Your response should be the complete listing, copied exactly.

_Data shown_:
>>>>

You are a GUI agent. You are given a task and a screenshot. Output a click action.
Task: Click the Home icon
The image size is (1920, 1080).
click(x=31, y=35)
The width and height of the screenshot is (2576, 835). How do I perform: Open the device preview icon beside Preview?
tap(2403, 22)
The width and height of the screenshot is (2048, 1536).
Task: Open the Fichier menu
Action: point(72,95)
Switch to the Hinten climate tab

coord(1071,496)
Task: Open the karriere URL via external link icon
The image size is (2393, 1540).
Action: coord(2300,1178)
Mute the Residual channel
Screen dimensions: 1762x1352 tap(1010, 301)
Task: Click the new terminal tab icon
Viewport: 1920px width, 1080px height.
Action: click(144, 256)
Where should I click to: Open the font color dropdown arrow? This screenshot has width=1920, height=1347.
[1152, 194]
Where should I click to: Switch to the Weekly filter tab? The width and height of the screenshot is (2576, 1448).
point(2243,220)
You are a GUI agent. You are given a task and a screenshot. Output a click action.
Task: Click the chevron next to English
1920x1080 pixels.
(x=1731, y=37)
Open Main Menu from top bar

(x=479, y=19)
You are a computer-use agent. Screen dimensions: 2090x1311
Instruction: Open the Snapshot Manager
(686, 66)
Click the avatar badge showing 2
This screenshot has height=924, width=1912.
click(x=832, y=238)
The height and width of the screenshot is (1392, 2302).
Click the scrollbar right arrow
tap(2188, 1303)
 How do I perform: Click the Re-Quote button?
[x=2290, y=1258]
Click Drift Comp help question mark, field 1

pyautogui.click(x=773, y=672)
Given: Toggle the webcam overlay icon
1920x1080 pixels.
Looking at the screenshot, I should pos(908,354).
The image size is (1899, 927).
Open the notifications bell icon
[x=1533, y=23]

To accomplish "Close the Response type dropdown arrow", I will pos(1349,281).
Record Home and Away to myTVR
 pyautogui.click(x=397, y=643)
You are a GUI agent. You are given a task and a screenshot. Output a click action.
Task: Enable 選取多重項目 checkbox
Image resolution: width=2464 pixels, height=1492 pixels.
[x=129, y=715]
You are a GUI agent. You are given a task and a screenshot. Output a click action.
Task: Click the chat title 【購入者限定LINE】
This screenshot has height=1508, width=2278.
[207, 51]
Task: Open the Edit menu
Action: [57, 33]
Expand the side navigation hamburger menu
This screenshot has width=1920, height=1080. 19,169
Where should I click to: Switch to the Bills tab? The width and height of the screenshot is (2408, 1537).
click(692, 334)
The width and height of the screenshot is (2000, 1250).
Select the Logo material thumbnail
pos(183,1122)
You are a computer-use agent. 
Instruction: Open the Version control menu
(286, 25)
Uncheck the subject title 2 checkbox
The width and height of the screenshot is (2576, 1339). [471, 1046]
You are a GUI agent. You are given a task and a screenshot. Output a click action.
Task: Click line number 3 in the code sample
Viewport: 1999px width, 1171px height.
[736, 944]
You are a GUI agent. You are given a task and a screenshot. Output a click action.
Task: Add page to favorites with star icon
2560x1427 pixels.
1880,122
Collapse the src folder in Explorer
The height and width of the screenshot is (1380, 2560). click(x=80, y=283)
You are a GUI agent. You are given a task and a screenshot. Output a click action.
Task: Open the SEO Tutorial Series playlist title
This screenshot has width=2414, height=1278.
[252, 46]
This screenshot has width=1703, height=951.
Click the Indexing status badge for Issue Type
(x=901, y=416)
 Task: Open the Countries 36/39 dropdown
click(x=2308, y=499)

<<<<

_Exercise solution_:
You are a GUI agent. You are given a task and a screenshot. Output a click action.
Task: Click the Home icon
The image size is (1920, 1080).
click(x=31, y=35)
The width and height of the screenshot is (2576, 835). How do I perform: Open the device preview icon beside Preview?
tap(2403, 22)
The width and height of the screenshot is (2048, 1536).
Task: Open the Fichier menu
Action: point(72,95)
Switch to the Hinten climate tab

coord(1071,496)
Task: Open the karriere URL via external link icon
The image size is (2393, 1540).
Action: coord(2300,1178)
Mute the Residual channel
Screen dimensions: 1762x1352 tap(1010, 301)
Task: Click the new terminal tab icon
Viewport: 1920px width, 1080px height.
Action: click(144, 256)
Where should I click to: Open the font color dropdown arrow? This screenshot has width=1920, height=1347.
[1152, 194]
Where should I click to: Switch to the Weekly filter tab? The width and height of the screenshot is (2576, 1448).
point(2243,220)
You are a GUI agent. You are given a task and a screenshot. Output a click action.
Task: Click the chevron next to English
1920x1080 pixels.
(x=1731, y=37)
Open Main Menu from top bar

(x=479, y=19)
You are a computer-use agent. Screen dimensions: 2090x1311
Instruction: Open the Snapshot Manager
(686, 66)
Click the avatar badge showing 2
This screenshot has height=924, width=1912.
click(x=832, y=238)
The height and width of the screenshot is (1392, 2302).
Click the scrollbar right arrow
tap(2188, 1303)
 How do I perform: Click the Re-Quote button?
[x=2290, y=1258]
Click Drift Comp help question mark, field 1

pyautogui.click(x=773, y=672)
Given: Toggle the webcam overlay icon
1920x1080 pixels.
Looking at the screenshot, I should pos(908,354).
The image size is (1899, 927).
Open the notifications bell icon
[x=1533, y=23]

To accomplish "Close the Response type dropdown arrow", I will pos(1349,281).
Record Home and Away to myTVR
 pyautogui.click(x=397, y=643)
You are a GUI agent. You are given a task and a screenshot. Output a click action.
Task: Enable 選取多重項目 checkbox
Image resolution: width=2464 pixels, height=1492 pixels.
[x=129, y=715]
You are a GUI agent. You are given a task and a screenshot. Output a click action.
Task: Click the chat title 【購入者限定LINE】
This screenshot has height=1508, width=2278.
[207, 51]
Task: Open the Edit menu
Action: [57, 33]
Expand the side navigation hamburger menu
This screenshot has width=1920, height=1080. 19,169
Where should I click to: Switch to the Bills tab? The width and height of the screenshot is (2408, 1537).
click(692, 334)
The width and height of the screenshot is (2000, 1250).
Select the Logo material thumbnail
pos(183,1122)
You are a computer-use agent. 
Instruction: Open the Version control menu
(286, 25)
Uncheck the subject title 2 checkbox
The width and height of the screenshot is (2576, 1339). [471, 1046]
You are a GUI agent. You are given a task and a screenshot. Output a click action.
Task: Click line number 3 in the code sample
Viewport: 1999px width, 1171px height.
[736, 944]
You are a GUI agent. You are given a task and a screenshot. Output a click action.
Task: Add page to favorites with star icon
2560x1427 pixels.
1880,122
Collapse the src folder in Explorer
The height and width of the screenshot is (1380, 2560). click(x=80, y=283)
You are a GUI agent. You are given a task and a screenshot. Output a click action.
Task: Open the SEO Tutorial Series playlist title
This screenshot has width=2414, height=1278.
[252, 46]
This screenshot has width=1703, height=951.
Click the Indexing status badge for Issue Type
(x=901, y=416)
 Task: Open the Countries 36/39 dropdown
click(x=2308, y=499)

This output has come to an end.